Snorkeling Grandmothers Find 'Astonishing' Number of Venomous Sea Snakes

A group of snorkelers in their 60s and 70s who call themselves the Fantastic Grandmothers have been instrumental in discovering a large number of venomous sea snakes and documenting various individual serpents on camera.

The group has spent the last two years involved in a citizen science project working with researchers Claire Goiran from the University of New Caledonia and Rick Shine from Australia's Macquarie University to monitor sea snake populations in the Pacific island of New Caledonia, a French overseas territory.

The species of snake they studied was the Hydrophis major—a sea-faring reptile that can reach lengths of 1.5 meters (or longer) and is venomous to humans, the researchers say. It is found in the Indian Ocean off the coasts of New Guinea and Australia as well as New Caledonia, and is one of the most commonly found sea snakes in the area.

snorkeling for sea snakes
The Fantastic Grandmothers are a group of seven women in their 60s and 70s who have spent the last two years taking photos of venomous sea snakes. Claire Goiran/UNC

In June 2017, the expert snorkelers who make up the Fantastic Grandmothers offered to help Goiran and Shine collect images of the snakes in their habitats in a popular tourist destination, the Baie des Citrons (or Bay of Lemons).

The fruit of their labor was published in the journal Ecosphere this week.

Goiran and Shine said they now know there are at least 249 individual snakes in the bay. More than 140 of those snakes were identified by the Fantastic Grandmothers within a 25 month period.

In contrast, the researchers had only recorded an average of 10 snakes per year over the previous three years.

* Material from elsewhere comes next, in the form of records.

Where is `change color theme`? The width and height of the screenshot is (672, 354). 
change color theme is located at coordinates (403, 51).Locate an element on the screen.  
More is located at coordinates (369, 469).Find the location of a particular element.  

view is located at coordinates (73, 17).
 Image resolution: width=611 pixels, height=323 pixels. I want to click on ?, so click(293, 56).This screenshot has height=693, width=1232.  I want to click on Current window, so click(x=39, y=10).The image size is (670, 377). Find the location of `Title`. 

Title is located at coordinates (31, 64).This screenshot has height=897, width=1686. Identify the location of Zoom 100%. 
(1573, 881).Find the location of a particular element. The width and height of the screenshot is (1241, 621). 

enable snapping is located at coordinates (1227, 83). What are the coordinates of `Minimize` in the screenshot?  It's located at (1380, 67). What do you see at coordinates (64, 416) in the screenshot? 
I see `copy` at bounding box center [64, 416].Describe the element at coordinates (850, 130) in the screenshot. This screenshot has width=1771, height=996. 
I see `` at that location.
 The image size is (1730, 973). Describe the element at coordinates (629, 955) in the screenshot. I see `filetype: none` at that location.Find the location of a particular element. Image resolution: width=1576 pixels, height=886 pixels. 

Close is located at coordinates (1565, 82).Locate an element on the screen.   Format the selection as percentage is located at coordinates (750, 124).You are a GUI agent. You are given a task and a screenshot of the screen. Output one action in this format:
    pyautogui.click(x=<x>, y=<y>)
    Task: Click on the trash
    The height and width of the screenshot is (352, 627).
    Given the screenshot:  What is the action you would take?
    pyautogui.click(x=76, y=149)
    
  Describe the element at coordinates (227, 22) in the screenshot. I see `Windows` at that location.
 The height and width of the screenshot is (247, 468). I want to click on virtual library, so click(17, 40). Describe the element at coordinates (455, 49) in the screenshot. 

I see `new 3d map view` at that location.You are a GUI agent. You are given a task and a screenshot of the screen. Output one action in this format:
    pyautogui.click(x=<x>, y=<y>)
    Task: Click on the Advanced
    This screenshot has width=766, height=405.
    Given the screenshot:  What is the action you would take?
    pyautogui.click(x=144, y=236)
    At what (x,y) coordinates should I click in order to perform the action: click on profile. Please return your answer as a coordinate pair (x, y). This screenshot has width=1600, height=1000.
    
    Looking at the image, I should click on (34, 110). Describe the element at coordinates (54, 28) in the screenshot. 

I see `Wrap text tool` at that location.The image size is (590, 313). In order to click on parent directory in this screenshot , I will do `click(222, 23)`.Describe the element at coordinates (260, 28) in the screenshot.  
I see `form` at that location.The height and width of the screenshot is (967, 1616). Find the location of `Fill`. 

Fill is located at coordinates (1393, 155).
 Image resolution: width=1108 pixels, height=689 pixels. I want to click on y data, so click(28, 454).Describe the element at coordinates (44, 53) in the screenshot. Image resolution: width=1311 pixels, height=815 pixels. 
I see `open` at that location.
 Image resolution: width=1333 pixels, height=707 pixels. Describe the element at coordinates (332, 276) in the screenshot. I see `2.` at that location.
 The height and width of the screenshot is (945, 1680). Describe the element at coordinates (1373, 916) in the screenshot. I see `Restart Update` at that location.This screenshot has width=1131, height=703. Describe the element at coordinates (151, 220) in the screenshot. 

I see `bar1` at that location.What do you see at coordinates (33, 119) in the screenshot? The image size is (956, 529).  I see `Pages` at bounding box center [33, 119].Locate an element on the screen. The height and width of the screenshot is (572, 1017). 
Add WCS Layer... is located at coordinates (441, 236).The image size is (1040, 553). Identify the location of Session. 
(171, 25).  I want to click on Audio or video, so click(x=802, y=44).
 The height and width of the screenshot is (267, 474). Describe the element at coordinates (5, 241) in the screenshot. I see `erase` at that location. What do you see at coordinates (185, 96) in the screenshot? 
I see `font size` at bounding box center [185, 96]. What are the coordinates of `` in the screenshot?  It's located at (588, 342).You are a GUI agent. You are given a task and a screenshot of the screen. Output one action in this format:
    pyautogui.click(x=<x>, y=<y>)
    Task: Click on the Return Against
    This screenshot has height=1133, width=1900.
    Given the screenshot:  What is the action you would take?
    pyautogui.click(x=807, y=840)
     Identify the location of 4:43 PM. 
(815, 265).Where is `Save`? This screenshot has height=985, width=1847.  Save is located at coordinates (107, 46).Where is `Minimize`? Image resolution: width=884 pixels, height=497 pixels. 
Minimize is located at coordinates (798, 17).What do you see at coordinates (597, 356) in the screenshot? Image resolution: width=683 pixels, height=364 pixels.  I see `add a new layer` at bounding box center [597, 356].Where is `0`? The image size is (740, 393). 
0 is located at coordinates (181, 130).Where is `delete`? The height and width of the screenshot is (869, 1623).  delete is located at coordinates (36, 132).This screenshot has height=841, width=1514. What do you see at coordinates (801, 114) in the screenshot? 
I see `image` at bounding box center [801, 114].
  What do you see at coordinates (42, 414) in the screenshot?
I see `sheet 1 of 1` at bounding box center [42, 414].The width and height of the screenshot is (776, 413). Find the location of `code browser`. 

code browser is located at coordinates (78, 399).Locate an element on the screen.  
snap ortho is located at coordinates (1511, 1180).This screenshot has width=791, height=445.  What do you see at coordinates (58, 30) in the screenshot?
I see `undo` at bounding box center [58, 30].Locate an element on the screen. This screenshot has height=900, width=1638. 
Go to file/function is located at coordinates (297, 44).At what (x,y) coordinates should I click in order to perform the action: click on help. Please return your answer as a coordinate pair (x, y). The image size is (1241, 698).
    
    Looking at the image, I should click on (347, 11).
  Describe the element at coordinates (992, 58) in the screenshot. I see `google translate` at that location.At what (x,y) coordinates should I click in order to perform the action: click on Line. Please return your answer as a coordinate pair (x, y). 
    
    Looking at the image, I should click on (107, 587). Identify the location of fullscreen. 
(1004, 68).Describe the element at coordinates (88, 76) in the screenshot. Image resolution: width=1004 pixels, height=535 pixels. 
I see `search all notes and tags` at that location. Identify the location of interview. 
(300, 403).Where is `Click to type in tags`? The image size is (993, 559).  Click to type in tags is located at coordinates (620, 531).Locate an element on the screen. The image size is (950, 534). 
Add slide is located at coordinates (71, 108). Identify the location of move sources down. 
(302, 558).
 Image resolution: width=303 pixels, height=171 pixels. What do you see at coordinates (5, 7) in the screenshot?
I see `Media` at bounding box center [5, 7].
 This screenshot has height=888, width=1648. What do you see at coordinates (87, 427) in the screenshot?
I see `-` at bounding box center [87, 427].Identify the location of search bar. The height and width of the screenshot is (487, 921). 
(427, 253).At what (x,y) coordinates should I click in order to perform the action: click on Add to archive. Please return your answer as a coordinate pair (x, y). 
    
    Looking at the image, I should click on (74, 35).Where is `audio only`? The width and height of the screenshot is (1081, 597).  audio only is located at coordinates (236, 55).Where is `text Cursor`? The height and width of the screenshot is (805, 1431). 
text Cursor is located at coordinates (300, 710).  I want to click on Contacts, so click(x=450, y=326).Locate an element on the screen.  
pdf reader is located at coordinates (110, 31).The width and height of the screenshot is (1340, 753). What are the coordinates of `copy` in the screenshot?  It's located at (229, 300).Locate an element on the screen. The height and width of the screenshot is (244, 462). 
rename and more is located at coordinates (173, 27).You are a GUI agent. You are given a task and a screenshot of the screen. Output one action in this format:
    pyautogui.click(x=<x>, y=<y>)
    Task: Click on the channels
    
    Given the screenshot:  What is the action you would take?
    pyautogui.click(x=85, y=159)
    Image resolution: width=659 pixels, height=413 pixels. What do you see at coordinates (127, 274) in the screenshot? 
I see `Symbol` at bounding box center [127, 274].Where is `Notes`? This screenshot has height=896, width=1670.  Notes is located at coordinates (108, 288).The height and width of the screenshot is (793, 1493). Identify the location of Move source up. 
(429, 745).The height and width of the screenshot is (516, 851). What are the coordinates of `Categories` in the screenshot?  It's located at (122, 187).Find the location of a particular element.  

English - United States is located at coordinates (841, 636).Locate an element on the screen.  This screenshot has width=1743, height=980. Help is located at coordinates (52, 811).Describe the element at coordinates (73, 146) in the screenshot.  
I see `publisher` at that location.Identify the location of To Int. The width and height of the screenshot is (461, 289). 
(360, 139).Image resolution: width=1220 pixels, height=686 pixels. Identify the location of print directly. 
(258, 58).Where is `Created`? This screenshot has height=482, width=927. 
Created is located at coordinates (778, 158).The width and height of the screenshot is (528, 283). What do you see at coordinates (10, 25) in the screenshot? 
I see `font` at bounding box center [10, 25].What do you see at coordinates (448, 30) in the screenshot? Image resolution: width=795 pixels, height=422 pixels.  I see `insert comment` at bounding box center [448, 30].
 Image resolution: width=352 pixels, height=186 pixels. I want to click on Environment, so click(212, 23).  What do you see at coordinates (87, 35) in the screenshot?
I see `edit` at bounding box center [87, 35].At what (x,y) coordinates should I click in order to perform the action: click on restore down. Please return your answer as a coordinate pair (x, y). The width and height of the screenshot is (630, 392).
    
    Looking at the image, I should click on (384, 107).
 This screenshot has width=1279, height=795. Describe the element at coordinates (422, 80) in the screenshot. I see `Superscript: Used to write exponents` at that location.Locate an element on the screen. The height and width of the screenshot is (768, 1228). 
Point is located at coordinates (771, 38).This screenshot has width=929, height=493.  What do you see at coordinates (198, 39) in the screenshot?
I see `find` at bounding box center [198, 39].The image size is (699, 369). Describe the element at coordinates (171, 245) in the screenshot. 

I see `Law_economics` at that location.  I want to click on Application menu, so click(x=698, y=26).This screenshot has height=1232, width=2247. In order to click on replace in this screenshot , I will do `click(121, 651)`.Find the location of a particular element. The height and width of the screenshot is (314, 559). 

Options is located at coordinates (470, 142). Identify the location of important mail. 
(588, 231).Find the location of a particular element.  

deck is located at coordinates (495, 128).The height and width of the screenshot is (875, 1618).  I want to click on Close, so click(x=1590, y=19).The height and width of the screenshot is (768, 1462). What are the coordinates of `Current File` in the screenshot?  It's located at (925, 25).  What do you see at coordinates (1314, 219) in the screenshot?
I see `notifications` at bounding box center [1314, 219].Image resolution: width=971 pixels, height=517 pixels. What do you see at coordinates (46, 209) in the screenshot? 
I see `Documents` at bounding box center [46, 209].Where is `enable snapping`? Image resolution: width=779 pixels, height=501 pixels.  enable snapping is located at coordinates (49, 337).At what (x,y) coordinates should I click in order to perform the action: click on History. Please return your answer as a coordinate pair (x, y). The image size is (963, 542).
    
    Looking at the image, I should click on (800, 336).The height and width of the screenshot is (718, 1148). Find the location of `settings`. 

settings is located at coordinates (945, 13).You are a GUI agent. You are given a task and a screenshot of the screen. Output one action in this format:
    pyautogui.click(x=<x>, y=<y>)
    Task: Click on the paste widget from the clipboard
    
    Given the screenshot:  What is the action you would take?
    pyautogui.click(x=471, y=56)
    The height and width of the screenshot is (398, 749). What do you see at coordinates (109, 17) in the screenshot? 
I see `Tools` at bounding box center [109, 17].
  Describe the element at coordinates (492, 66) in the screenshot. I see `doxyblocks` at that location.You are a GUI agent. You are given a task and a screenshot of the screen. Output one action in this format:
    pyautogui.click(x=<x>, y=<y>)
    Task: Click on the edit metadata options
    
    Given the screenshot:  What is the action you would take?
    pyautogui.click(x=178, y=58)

That is an increase of around 700 percent.

"The results have been astonishing," Goiran said in a statement. "As soon as the grandmothers set to work, we realised that we had massively underestimated the abundance of greater sea snakes in the bay."

"I have been studying sea snakes in the Baie des Citrons for 20 years, and thought I understood them very well—but the Fantastic Grandmothers have shown me just how wrong I was," she added.

The results of the project not only highlight the surprisingly large number of snakes living in the bay but reveal details about their reproduction behavior—Hydrophis major court in winter, are pregnant through to summer and give birth in the autumn, the researchers said.

The fact that there are so many snakes in the area and not one bite from the species recorded in the bay highlights their "benevolent disposition," said Shine.

"They found a large number of lethally toxic sea snakes in a small bay that is occupied every day by hordes of local residents and cruise-ship passengers," said Shine, "yet no bites by the species have ever been recorded at Baie des Citrons, testifying to their benevolent disposition."

sea snake
Hydrophis major can reach lengths of 1.5 meters and can be venomous to humans. Claire Goiran/UNC

"In summary, the voluntary participation of a specific group of community members—older women with the time and expertise to survey a local site repeatedly and in detail—is providing a unique window into the ecology of a hitherto poorly known species of large marine predator," the study authors said.